Data from a Google Analytics Kaggle Competition is analyzed first for insights into business drivers, then for creating a model with predictive power in guessing how much a visitor will spend given Google Analytics data. User aggregated features including true directs(used in an average form) and overall bounce rate are given to a Random Forest Regressor, along with several other feature columns. Though the scores obtained are within order of magnitude relative to previously posted kernels, the results are found unsatisfactory, especially in the context that it should make useful predictions. Current progress in other efforts are briefly described, including a combination of classification and regression. More importantly, the difference between customers who spend very little and customers that spend nothing at all should be examined in great detail: if we consider that a majority of the store revenue comes from customers that only have less than even two transactions, we should be wary that whatever model we choose is sensitive to these subtle differences.

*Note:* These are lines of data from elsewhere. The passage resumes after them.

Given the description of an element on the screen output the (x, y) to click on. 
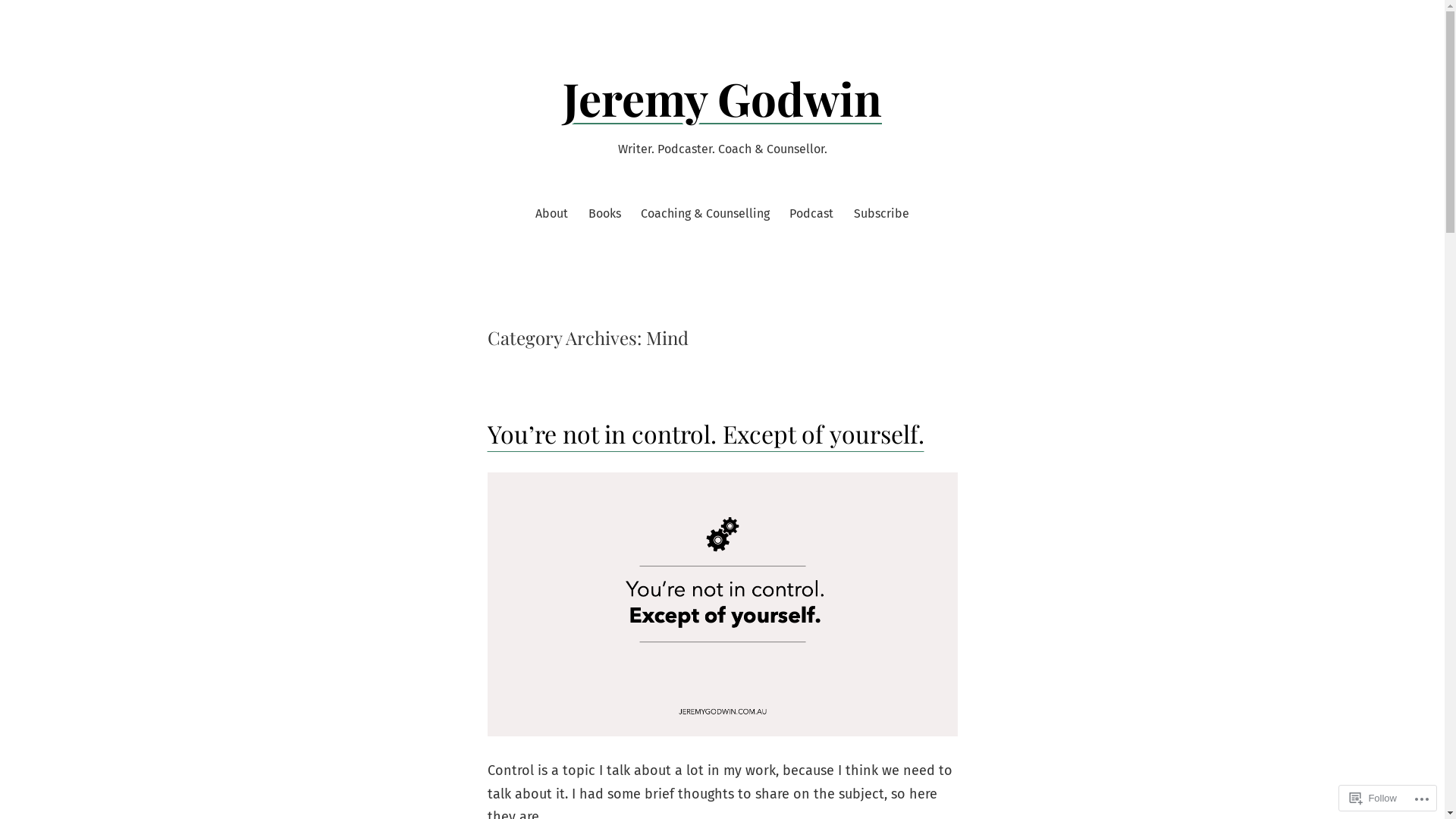
Subscribe Element type: text (881, 213)
Coaching & Counselling Element type: text (704, 213)
About Element type: text (551, 213)
Podcast Element type: text (811, 213)
Books Element type: text (604, 213)
Jeremy Godwin Element type: text (721, 97)
Follow Element type: text (1372, 797)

The work performed thus far has been biased towards separating top spenders and non-customers, but perhaps an analysis in this direction is the wrong approach for even thinking about the problem.

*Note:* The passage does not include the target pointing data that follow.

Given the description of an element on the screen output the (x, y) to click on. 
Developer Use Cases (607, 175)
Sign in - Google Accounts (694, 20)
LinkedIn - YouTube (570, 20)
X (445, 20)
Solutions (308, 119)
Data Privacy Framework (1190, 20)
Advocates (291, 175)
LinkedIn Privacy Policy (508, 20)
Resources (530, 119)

The original premise of the project was tailored to the competition before it was discovered that the test data revenue was available through the Google Analytics demo account. The revised version of the problem, in which we predict only on customers with past data available, is arguably more relevant, but the project must be changed to reflect this.
The project is currently divided into four notebooks. The fourth notebook describes the latest effort in progress in a compounded ensemble method. Note that the project must be cloned locally to see the bokeh cell at the moment. Several variables and functions repeatedly called on are stored in helpers.py. The data was originally downloaded from the Kaggle site before relocating into a local database. In order to reproduce the work, there must be an equivalent database made in the user's computer, though pickles have been provided (a list of the local versions is provided in requirements.txt, but not all are needed for the project).

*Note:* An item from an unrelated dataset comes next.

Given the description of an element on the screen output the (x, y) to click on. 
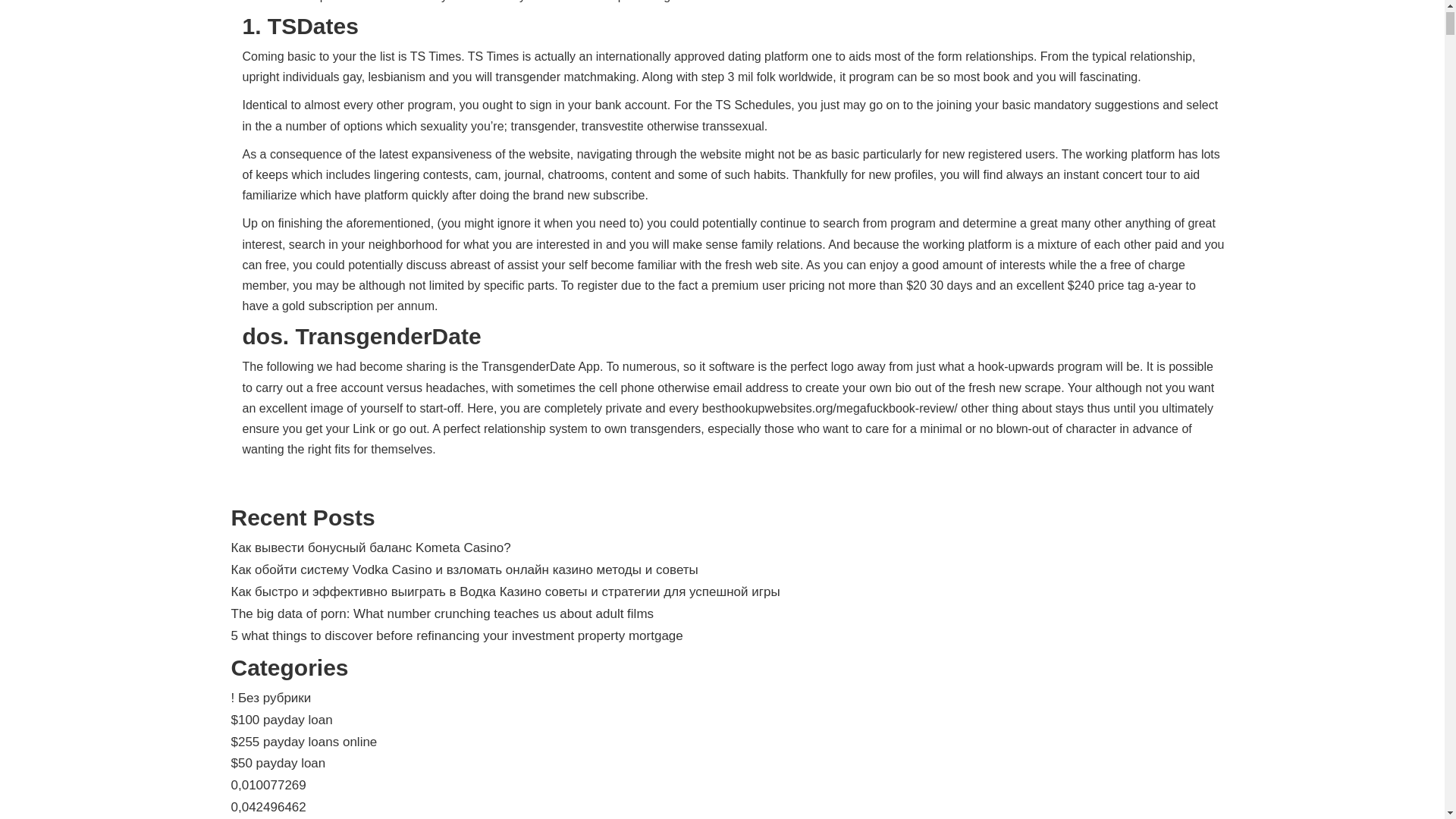
0,010077269 (267, 785)
0,042496462 (267, 807)
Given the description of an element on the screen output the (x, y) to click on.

The training data starts on 8/1/16 and ends 8/1/17. The test data starts off on 8/2/17. Roughly 7,000 users appear in both training and test sets.
The data comes from a Google merchandise store. Here, we list the features available in the competition data. Features that are further embedded in json format are discussed in the next section.
channelGrouping: Pairs with medium.
- Direct visits are those with no referral or organic header. It is usually assumed that these come from directly typing in the url or from clicking a bookmark, though this is not necessarily the case. Direct has no medium.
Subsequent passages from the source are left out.